Attenzione: se preferite scegliere liberamente pavimenti, rivestimenti, sanitari o altro, chiedete al vostro progettista di omettere nel computo metrico la fornitura di queste voci.

6. Il Coordinatore della Sicurezza
Se avete scelto più di una ditta, ad esempio una che esegue i lavori di muratura e una che esegue gli impianti, occorre per legge nominare il Coordinatore della Sicurezza sui Cantieri tra i tecnici abilitati a questa mansione, purché non in conflitto d’interessi con le imprese che eseguono i lavori.
Tra i vari compiti, il Coordinatore redige il Piano della Sicurezza sui Cantieri (PSC), elabora il cronoprogramma con il diagramma di gestione delle interferenze tra lavori (Gantt) e invia la Notifica Preliminare alla Asl territorialmente competente.

Attenzione: anche con una sola ditta può essere obbligatorio il Coordinatore: chiedete al progettista come comportarvi nel vostro caso specifico.

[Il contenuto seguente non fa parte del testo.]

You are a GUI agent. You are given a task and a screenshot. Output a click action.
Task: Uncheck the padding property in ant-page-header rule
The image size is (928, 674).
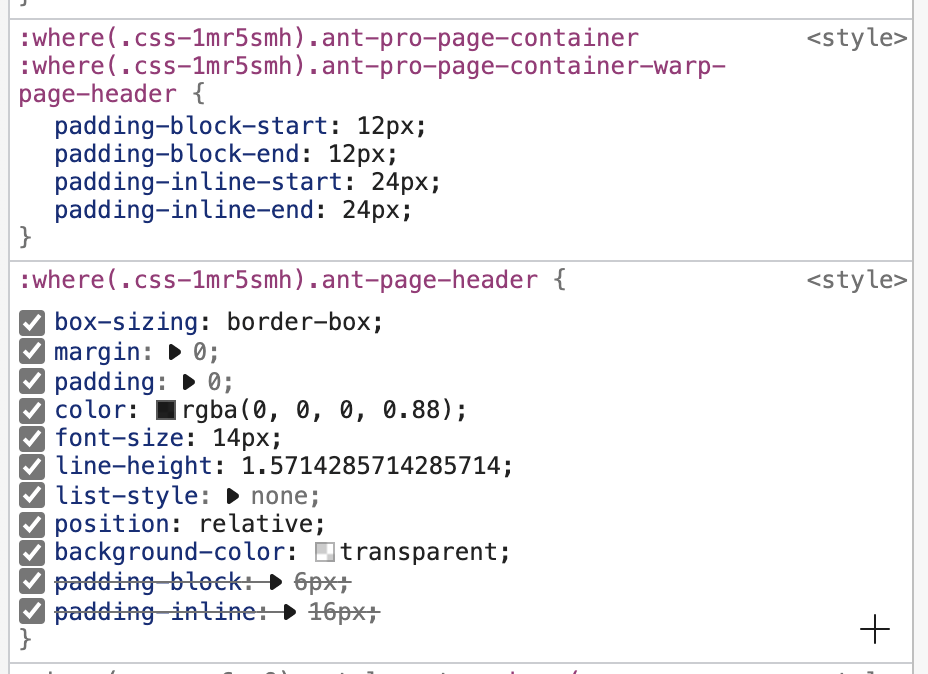point(33,381)
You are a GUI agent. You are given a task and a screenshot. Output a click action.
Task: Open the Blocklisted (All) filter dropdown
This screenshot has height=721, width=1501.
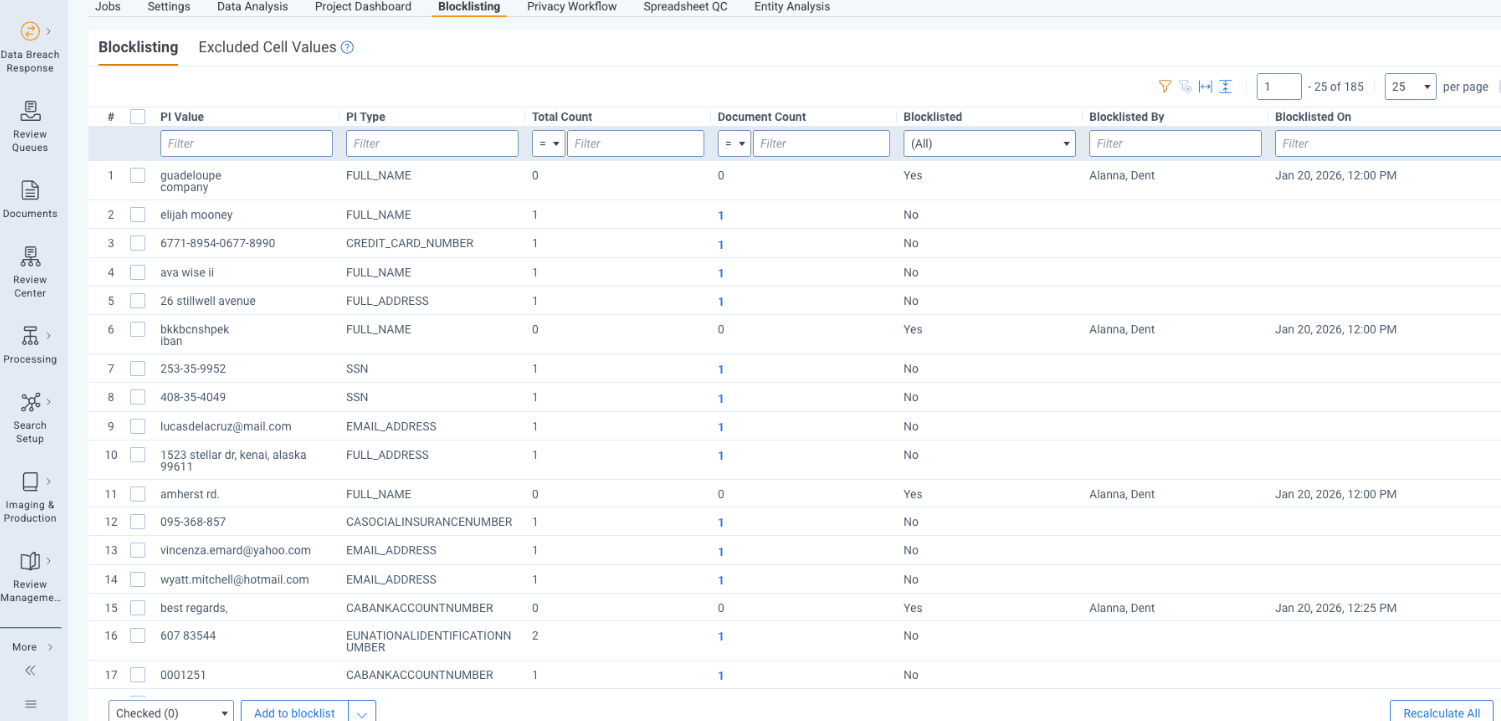pyautogui.click(x=989, y=143)
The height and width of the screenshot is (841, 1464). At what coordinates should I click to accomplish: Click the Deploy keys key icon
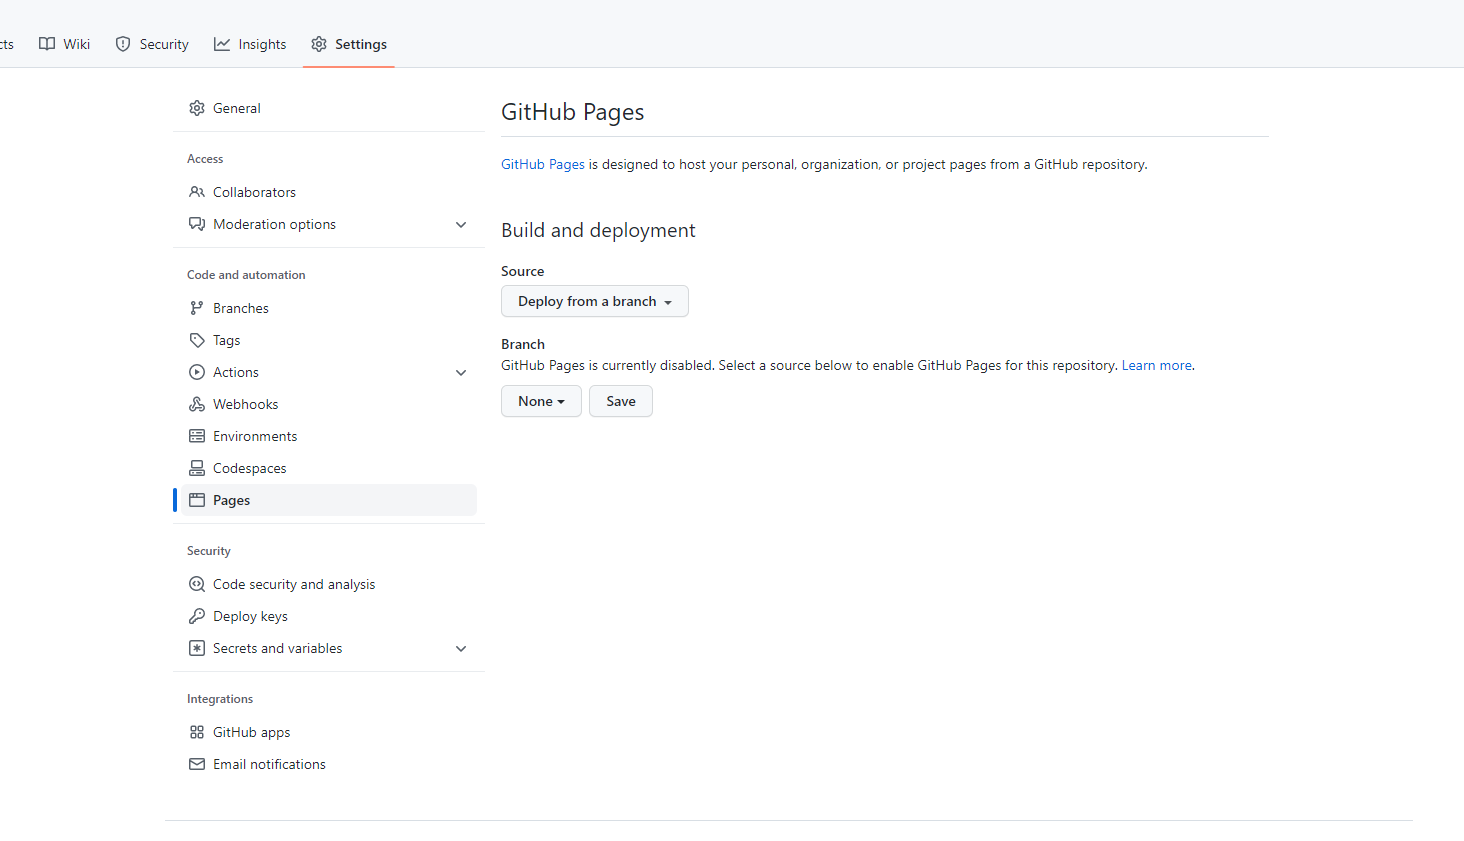197,615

7. Il Direttore dei Lavori
Obbligatoria prima dell’inizio lavori è anche la nomina del Direttore dei Lavori (DL), che ha il compito di vigilare, eseguendo sopralluoghi periodici a sua discrezione, sull’operato della ditta, sul rispetto del progetto e del capitolato, nel vostro interesse.
Il ruolo di Direttore Lavori è di solito affidato al progettista, ma può essere incaricato anche il coordinatore o un professionista esterno, purché non collegato alla ditta esecutrice.

8. La pratica edilizia
Individuate tutte le figure necessarie e redatto il progetto, non resta al progettista che completare la documentazione e i moduli necessari per la presentazione della pratica in Comune e, nel caso di SCIA o di CILA, contestualmente indicare anche la data di inizio lavori.
Se l’abitazione si trova in zona vincolata, ad esempio in area parco o in area con vincolo idrogeologico, occorreranno anche la relative Autorizzazioni prima di iniziare i lavori.